In a radical attempt to eradicate poverty, inequality and high levels of unemployment, the ANC has adopted a resolution for expropriating land without compensation.
“This is a major policy shift for the ANC,” Mabasa told Moneyweb.
Major, because the resolution for land expropriation without compensation proposal – adopted at the ANC’s 54th elective conference on Wednesday – would require drastic changes to section 25 of the Constitution dealing with property rights.
Land is an emotive issue and the ANC is increasingly under pressure to address the skewed racial patterns of land ownership in SA.
The ANC’s question on land also has the hallmark of left-wing elements and echoes the political ideology of the Economic Freedom Fighters (EFF), which has called for expropriation of white-owned land without compensation. It has gone a step further, proposing the state to be a custodian of land.
“The ANC has never had this as a policy position but it shouldn’t come as a surprise, because after 23 years the party is doing a lot of introspection and asking if they delivered for its people,” said Mabasa.
Expropriation without compensation will likely spook investors and add to concerns of policy uncertainty, which has become the noose around government’s neck.
Adding to jitters is that the ANC’s shift to leftist land reform policies starkly contradicts the current Constitution under section 25, which upholds expropriation of land with compensation that must be “just and equitable” to landowners. This was part of a new approach by the government in 2013 to replace the willing-buyer, willing-seller model. The government also created the valuer-general office to develop criteria for determining what just value is and a compensation rate for the expropriated land.

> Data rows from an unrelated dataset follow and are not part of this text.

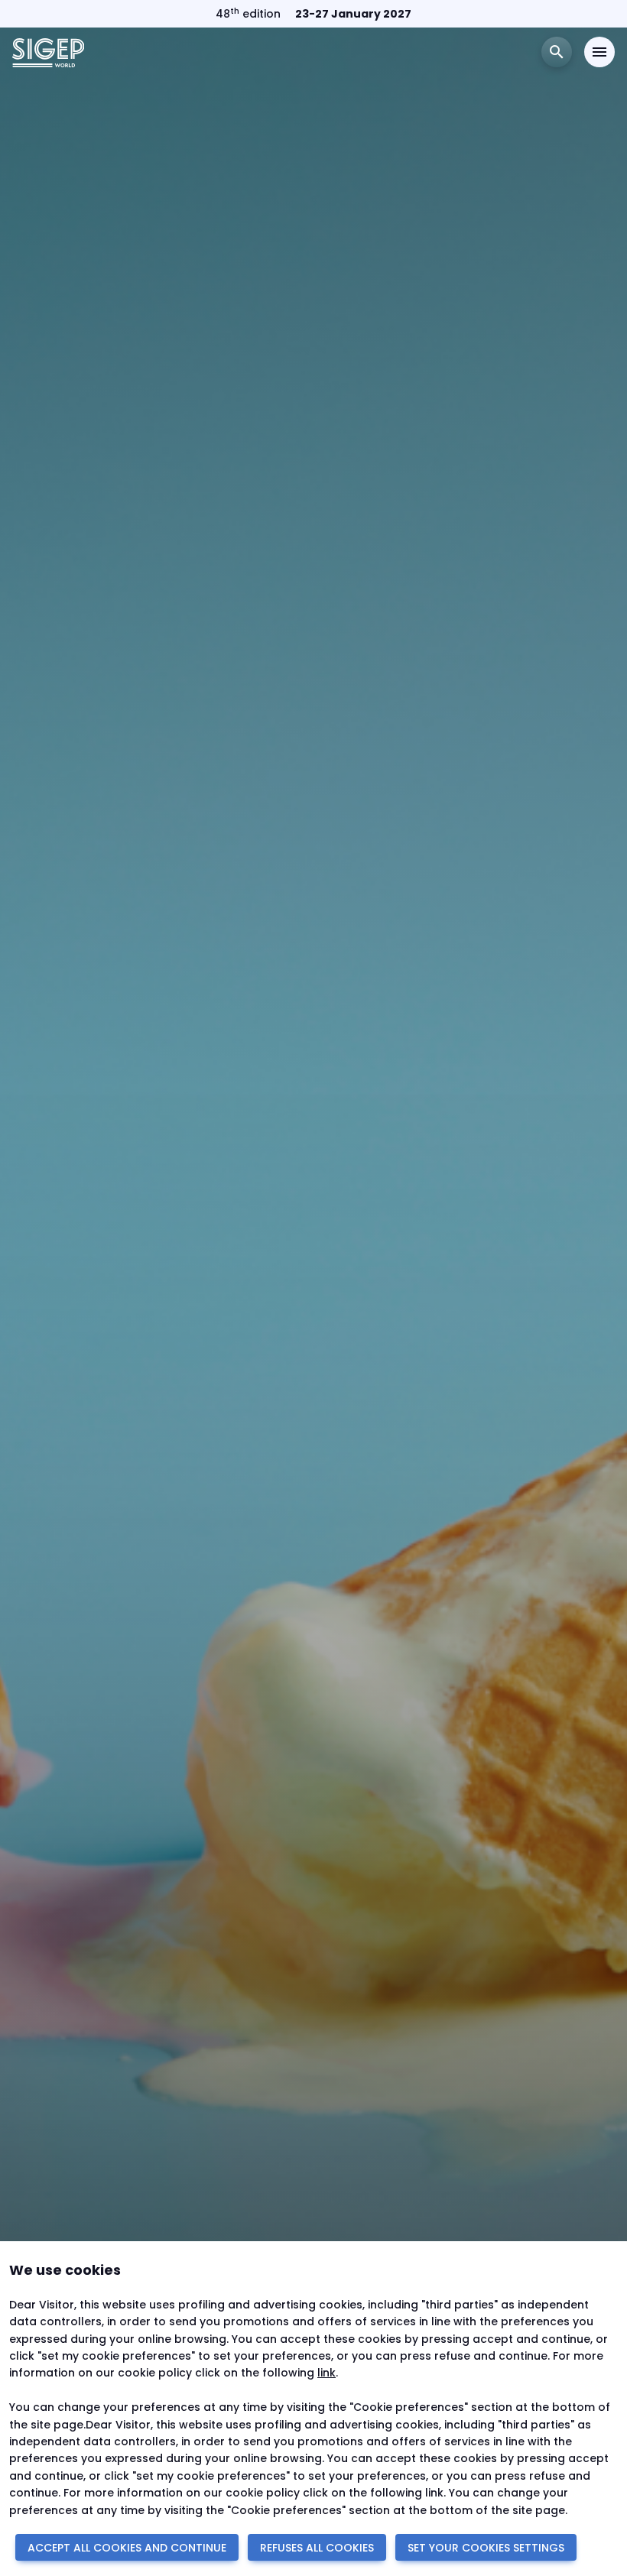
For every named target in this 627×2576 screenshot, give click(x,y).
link (326, 2372)
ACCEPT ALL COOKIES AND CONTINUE (127, 2547)
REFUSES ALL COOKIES (317, 2547)
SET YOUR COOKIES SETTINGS (486, 2547)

“Excluding compensation from expropriation means that we are now changing the social contract that we the citizens have among each other and with the state. We are actually changing the ethos of the underlying bases for land redistribution,” said Mabasa.
More amendments
Talks of expropriation come at a time when there is uncertainty around the amendments to key phrases of the Expropriation Act of 1975: from the state expropriating land for a “public purpose” to “public interest” – to bring it in line with section 25 of the Constitution.
A deviation from the current status quo has spurred market watchers to draw parallels between SA and Zimbabwe, which buckled under land grabs by the state without compensation since the 1980s.
About two-thirds of MPs are needed for amendments to the Constitution to pass muster. The ANC holds 62% of seats in Parliament and might need the EFF’s support as it cannot on its own change the Constitution.
Mabasa said passing through the expropriation amendments will face many legal hurdles. “There must be green and white papers written, a bill drafted, a process for public participation and presentations in Parliament.” This process may take three years.
The ANC’s proposal is thin on detail, with the party’s outgoing economic transformation subcommittee head Enoch Godongwana saying the policy on land should be pursued in a “sustainable way”. This means that expropriation will be explored without undermining SA’s food security, agricultural land ownership and the economy.
Godongwana didn’t elaborate on the timeline for the amendments to the Constitution or whether expropriation will apply to residential, commercial or agricultural land, only saying the model will be outlined at its lekgotla at the end of January 2018. A high-level panel dealing with the land expropriation process will be appointed.
He said an audit of land owned by the state will be launched.
The lack of reliable data has made it difficult for the state to determine land ownership in SA, which undermines the land reform process. There isn’t a national register that determines who owns land, race of landowners or land held in trusts.
The government will also have to weigh up the impact of expropriation on other sectors of the economy – mainly the financial services sector that holds about 70% of commercial farmers’ debt, or over R140 billion that is bonded to agricultural land. The state might even purchase this debt – but faced with a R50.8 billion revenue shortfall, this will likely make it difficult.